さて、前回に続いて、ディンディアの紹介です。
1611年の4月1日より、年棒200ドゥカトーネ銀貨で楽長として、トリノはサヴォイア家、カルロ・エマヌエーレ1世の元へ雇われたディンディアですが、実はこの少し後から、トリノは戦争へと突入し、その為宮廷では様々な公演は1618年頃まで中断されてしまいます。
第1次モンフェッラート戦争、というものですが、モンフェッラートと言えば、ゴンザーガ家です。音楽好きのグリエルモ公の頃に公国となり(そのちょっと前から侯爵でしたが)、それ以降マントヴァ公はモンフェッラート公を兼ねていました。
モンテヴェルディがマントヴァでの職を失った辺りのマントヴァで何があったかを思い返すと、ちょうど時期が重なっているのですが、ヴィンチェンツォが1612年に死に、その長子フランチェスコが公位を継ぐ(このタイミングでモンテヴェルディはクビになります)のですが、そのフランチェスコに、1608年に嫁いでいたのが、サヴォイア公カルロ・エマヌエーレ1世の娘マルゲリータなわけです。

__作業の指示__
ディンディアについての文章のうち、「1611年の4月1日より、年」から「ッラート公を兼ねていました。」までの部分を、「モンフェッラート」を「モンフェラート」に置き換えて書き出してください。 この後に続く資料は使う必要がありません。

__利用可能な資料__
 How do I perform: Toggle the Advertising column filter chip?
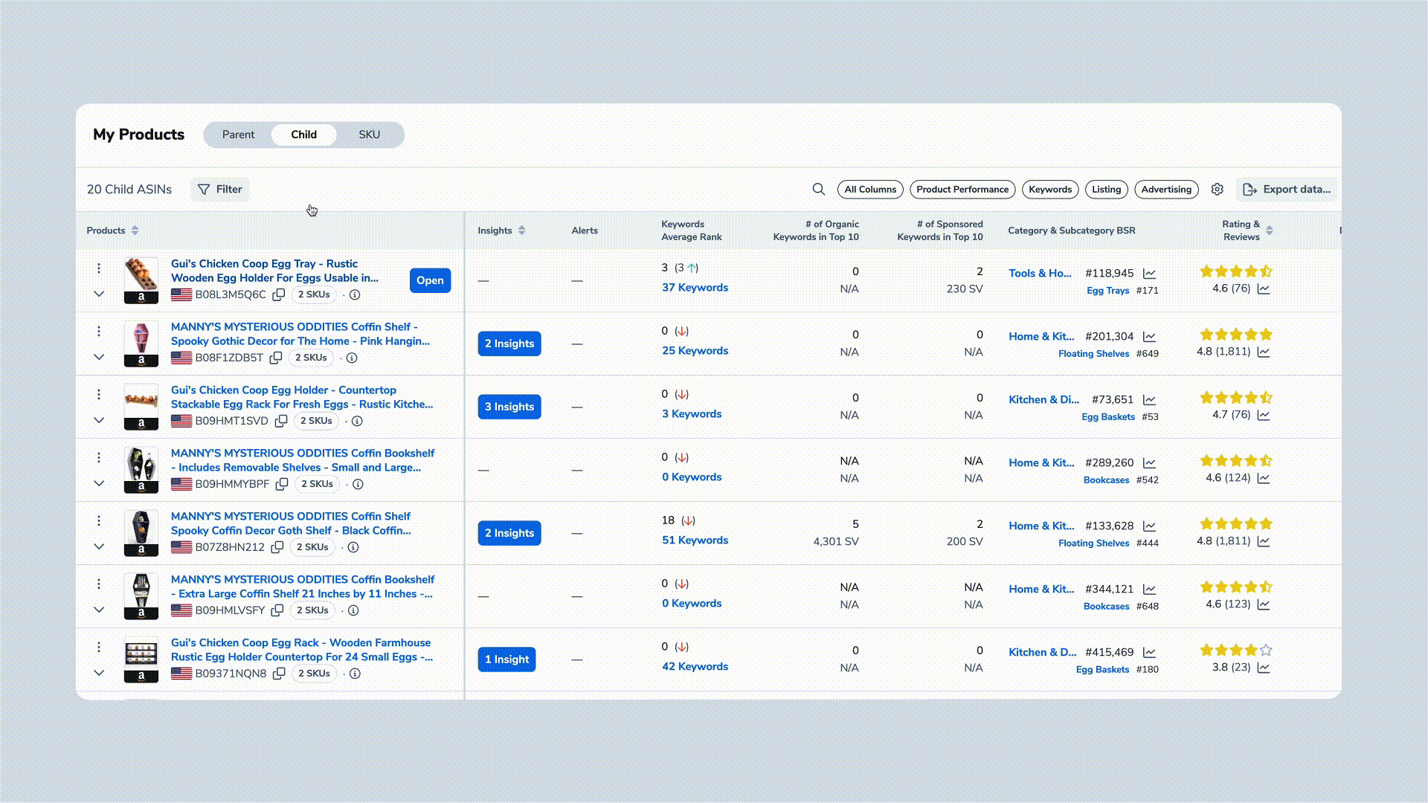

__出力結果__
1611年の4月1日より、年棒200ドゥカトーネ銀貨で楽長として、トリノはサヴォイア家、カルロ・エマヌエーレ1世の元へ雇われたディンディアですが、実はこの少し後から、トリノは戦争へと突入し、その為宮廷では様々な公演は1618年頃まで中断されてしまいます。
第1次モンフェラート戦争、というものですが、モンフェラートと言えば、ゴンザーガ家です。音楽好きのグリエルモ公の頃に公国となり(そのちょっと前から侯爵でしたが)、それ以降マントヴァ公はモンフェラート公を兼ねていました。